Stored data entries:
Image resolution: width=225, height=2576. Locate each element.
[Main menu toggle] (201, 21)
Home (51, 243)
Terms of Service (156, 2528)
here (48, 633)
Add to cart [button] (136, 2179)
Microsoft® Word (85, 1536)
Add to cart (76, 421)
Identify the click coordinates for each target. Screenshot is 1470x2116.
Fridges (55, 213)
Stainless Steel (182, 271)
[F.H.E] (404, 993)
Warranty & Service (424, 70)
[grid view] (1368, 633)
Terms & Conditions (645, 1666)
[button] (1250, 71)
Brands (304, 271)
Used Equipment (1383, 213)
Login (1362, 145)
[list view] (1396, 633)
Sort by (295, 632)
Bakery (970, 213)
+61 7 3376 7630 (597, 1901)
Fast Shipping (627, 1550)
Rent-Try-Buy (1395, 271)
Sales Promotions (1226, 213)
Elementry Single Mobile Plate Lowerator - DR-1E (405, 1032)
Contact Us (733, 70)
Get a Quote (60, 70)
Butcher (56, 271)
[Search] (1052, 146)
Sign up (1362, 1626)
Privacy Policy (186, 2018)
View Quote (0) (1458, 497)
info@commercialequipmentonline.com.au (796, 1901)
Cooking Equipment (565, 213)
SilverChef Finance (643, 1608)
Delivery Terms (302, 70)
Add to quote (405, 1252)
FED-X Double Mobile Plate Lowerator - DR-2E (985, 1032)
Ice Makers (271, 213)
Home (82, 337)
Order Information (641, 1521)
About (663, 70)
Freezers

_Problem description_
Search the entries for the line holding "Brands (304, 271)". Return that line and the ones after it through the last, exactly.

_Result for this task_
Brands (304, 271)
Used Equipment (1383, 213)
Login (1362, 145)
[list view] (1396, 633)
Sort by (295, 632)
Bakery (970, 213)
+61 7 3376 7630 (597, 1901)
Fast Shipping (627, 1550)
Rent-Try-Buy (1395, 271)
Sales Promotions (1226, 213)
Elementry Single Mobile Plate Lowerator - DR-1E (405, 1032)
Contact Us (733, 70)
Get a Quote (60, 70)
Butcher (56, 271)
[Search] (1052, 146)
Sign up (1362, 1626)
Privacy Policy (186, 2018)
View Quote (0) (1458, 497)
info@commercialequipmentonline.com.au (796, 1901)
Cooking Equipment (565, 213)
SilverChef Finance (643, 1608)
Delivery Terms (302, 70)
Add to quote (405, 1252)
FED-X Double Mobile Plate Lowerator - DR-2E (985, 1032)
Ice Makers (271, 213)
Home (82, 337)
Order Information (641, 1521)
About (663, 70)
Freezers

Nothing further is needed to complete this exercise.